It's true if you look at probabilities in a purely frequentist way:

  1. p(green, VW) = | green INT VW | / |CARS|
  2. p(green|VW) = | green INT VW | / |VW|
  3. p(VW) = |VW|/|CARS|
So, on the frequentist interpretation, it just works out to be true:
    | green INT VW | / |CARS| = | green INT VW | / |VW| * |VW|/|CARS|
Independent
Distributions

Note an important special case of the chain rule.
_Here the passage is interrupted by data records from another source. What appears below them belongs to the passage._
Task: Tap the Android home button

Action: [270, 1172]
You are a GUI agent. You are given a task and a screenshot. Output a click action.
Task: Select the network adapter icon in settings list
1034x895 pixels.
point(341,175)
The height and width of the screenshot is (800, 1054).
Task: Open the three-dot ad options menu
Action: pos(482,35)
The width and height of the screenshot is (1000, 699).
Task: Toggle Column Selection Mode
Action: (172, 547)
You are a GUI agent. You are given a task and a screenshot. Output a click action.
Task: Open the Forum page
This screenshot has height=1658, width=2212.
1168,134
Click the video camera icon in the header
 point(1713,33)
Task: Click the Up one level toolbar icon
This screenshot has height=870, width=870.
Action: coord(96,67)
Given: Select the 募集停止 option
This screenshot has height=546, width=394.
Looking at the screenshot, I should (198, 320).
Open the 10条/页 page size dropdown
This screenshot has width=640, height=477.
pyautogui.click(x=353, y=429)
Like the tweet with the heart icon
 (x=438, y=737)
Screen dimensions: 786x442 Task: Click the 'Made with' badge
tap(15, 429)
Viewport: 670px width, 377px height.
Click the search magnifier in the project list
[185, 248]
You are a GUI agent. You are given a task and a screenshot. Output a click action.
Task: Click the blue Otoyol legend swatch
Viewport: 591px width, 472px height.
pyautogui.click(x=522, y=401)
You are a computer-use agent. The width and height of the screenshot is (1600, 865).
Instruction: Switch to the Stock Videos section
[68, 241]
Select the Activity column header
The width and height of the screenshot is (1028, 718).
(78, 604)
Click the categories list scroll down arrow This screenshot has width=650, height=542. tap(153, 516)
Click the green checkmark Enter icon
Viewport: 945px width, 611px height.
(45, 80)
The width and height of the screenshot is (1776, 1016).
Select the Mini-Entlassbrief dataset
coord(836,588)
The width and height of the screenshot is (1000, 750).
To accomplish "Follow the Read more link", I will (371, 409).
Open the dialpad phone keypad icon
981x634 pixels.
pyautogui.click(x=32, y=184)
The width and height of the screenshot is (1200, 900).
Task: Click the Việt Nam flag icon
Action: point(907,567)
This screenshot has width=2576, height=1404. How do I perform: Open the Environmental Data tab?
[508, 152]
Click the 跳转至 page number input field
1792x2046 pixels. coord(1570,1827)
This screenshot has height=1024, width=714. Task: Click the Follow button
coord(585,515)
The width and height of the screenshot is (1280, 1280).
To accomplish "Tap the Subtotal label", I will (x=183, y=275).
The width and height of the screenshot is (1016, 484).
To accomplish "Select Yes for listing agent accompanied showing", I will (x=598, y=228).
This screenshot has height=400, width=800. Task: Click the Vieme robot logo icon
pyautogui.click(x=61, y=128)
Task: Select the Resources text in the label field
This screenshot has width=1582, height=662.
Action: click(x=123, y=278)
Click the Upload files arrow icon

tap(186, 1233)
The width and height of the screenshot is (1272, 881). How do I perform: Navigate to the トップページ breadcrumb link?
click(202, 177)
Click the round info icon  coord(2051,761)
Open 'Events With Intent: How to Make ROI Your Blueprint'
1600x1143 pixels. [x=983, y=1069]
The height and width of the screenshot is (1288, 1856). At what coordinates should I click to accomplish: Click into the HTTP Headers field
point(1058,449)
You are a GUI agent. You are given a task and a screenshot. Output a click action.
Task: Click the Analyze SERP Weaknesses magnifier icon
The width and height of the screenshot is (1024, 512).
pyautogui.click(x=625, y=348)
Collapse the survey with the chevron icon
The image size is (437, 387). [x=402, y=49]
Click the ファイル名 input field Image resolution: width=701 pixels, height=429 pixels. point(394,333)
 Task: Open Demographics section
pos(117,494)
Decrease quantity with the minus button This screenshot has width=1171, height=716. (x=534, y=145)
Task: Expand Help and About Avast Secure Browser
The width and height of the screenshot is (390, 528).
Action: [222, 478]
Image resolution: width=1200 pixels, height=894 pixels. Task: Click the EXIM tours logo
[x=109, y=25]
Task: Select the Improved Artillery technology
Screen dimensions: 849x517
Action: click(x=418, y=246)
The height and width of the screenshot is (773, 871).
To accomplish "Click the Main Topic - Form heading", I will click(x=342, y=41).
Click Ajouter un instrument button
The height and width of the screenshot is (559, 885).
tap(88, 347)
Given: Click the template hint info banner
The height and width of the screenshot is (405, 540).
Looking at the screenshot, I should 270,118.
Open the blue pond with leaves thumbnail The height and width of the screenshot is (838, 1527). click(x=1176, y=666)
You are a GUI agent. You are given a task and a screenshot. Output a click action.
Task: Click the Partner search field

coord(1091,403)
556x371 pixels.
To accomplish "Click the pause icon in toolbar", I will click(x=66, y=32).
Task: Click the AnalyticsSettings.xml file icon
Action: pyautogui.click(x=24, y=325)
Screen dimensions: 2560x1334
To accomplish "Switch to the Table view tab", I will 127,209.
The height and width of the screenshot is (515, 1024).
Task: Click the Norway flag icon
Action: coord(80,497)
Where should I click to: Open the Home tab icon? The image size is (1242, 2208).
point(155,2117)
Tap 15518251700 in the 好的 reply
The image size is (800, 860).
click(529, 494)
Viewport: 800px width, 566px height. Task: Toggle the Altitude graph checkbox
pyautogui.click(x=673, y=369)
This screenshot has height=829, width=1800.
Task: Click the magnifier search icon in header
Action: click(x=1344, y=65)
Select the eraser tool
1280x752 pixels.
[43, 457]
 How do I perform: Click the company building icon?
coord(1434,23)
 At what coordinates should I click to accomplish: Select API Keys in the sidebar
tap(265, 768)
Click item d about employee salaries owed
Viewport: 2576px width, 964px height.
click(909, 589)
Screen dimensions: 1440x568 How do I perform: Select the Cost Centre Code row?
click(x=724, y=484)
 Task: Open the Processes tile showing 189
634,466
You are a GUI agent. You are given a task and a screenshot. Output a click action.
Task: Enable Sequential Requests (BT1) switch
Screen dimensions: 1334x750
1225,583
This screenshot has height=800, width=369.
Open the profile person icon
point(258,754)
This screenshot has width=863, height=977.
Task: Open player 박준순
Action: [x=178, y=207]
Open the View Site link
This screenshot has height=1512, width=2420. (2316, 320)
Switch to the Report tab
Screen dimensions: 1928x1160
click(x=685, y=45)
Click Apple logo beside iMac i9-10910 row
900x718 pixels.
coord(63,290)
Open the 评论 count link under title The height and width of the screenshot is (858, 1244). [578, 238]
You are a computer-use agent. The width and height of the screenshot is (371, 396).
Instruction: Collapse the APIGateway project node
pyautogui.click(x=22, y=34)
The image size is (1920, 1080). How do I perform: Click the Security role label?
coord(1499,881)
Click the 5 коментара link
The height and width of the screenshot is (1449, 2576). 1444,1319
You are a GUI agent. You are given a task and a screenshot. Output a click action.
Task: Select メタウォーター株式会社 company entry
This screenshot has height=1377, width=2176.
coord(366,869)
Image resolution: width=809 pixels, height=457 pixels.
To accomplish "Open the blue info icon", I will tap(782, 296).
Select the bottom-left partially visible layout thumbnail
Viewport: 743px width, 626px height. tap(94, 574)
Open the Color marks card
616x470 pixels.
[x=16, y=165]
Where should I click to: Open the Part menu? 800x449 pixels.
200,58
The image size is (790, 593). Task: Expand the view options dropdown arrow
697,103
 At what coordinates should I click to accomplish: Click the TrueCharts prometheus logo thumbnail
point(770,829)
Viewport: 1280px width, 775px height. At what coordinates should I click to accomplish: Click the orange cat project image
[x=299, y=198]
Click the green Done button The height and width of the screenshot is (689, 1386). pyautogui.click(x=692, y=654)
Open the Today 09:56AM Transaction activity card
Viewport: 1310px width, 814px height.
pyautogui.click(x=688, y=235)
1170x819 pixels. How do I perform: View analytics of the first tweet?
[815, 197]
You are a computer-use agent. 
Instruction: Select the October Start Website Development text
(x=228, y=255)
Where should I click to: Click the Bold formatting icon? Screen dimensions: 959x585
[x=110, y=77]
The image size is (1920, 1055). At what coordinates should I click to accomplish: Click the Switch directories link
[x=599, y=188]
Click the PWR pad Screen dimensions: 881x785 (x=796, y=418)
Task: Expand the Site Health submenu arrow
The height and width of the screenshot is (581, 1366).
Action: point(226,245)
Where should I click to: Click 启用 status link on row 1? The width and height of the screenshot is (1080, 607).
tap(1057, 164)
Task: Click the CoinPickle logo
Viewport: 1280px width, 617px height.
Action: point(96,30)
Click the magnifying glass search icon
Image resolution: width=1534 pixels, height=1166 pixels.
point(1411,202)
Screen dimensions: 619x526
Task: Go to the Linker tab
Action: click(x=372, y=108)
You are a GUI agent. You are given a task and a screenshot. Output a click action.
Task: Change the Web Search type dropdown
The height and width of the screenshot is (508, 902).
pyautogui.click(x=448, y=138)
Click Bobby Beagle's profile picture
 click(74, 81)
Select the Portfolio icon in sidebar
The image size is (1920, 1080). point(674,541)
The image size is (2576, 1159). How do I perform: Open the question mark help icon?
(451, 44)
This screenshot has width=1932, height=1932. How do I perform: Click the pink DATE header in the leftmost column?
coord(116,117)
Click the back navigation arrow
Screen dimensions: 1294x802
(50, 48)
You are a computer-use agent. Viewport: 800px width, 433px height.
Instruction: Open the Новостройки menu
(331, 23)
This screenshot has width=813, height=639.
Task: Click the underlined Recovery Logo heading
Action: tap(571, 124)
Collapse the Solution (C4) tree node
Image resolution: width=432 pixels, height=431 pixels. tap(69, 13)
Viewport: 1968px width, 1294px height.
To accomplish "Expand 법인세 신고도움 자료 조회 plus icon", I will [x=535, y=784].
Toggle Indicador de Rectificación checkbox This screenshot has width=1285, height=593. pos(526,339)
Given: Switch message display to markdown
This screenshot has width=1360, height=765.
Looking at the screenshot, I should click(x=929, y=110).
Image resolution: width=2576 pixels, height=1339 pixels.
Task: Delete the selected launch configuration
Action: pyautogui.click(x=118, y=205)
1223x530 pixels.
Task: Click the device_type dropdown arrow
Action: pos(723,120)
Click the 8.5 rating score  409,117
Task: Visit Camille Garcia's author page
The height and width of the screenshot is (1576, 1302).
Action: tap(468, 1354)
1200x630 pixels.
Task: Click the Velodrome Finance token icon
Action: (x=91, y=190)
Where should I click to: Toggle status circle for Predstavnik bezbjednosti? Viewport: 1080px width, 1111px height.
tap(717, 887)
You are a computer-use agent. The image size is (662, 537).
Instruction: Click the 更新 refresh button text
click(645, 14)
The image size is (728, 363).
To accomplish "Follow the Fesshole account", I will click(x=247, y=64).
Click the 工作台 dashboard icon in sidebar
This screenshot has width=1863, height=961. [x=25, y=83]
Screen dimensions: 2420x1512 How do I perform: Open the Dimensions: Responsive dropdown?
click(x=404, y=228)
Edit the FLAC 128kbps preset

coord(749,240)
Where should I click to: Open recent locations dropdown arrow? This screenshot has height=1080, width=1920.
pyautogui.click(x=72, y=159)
We call two distributions X and Y independent if:

    p(X | Y) = p(X)
In other words the value of y has no effect on the value of x.

Note the special case of the chain rule that holds for independent distributions.

    p(x,y)= p(x|y) * p(y) = p(x) * p(y)
Exercise: Verify that the table labeled an independent distribution really is.
Bayes' Law

Recall the two versions of the chain rule:

  1. p(COLOR=x,MAKE=y)= p(Color=x|Make=y) * p(Make=y)
  2. p(COLOR=x,MAKE=y)= p(Make=y|Color=x) * p(Color=x)

From this we can immediately conclude Bayes' Law:

    p(Color=x|Make=y) * p(Make=y) = p(Make=y|Color=x) * p(Color=x)
This is often written in the following form:
    p(Color=x|Make=y) = p(Make=y|Color=x) * p(Color=x) / p(Make=y)